Yeah, at this point it seems only NIS and Compile Heart believe so much in PS4 to have exclusive titles for it. Eh.
It's practically no different with the western developers... 90% of all games released to-date are all cross-gen, and will remain so well into the year's end, and maybe even first-half of next year.
The important thing is that the first wave of support needs to be strong. As far as year 'one' (sarcasm) Japan support is concerned, I'd say the line-up for 2015 is pretty solid, cross-gen or not.
There's cross-gen spin-off releases from practically every major third-party Japanese franchises (DQ, FF, WE, BIO, etc ), potentially 2 flagship titles ( MGS, Persona ), and a good mix of titles of various other niches, both big/small (Gundam, Disgaea, EDF, potentially IM@S, etc ) that all a dedicated fanbase that will buy hardware for said games, however small the base is.

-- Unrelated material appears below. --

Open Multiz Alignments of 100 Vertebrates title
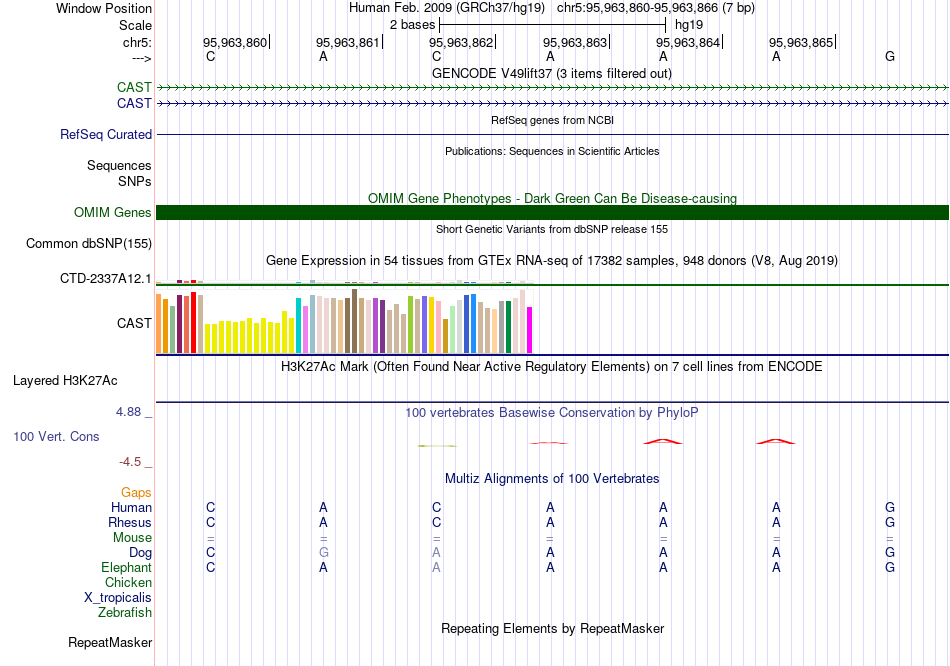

The big question now is Sony. Sony's big problem is that they have no 'system seller IPs' in Japan that's coming out anytime soon. Bloodborne could potentially be big, but that's only one game. Will GT7 and Minna Golf be released next year? Honestly, Sony needs to effing get both those games out ASAP.
However, their own output aside, I say that Sony has done a decent job of positioning the PS4 as the 'hardware' to get if you want the best of everything.
Sure, many games are cross-gen, but there's enough of 'cross-gen without Vita' + 'cross-gen without PS3' + 'PS4 exclusive' in-between that could potentially sway the audience into thinking "eh, I might as well get a PS4 since then I'll get to play everything."
It's not all that great, but I'm a lot more optimistic for Sony's 2015 now than I was a week ago. Even as a cross-gen game, I never imagined DQ coming to PS4, and Persona 5... I was assuming they'll go the cross-gen late port route, but damn, simultaneous release!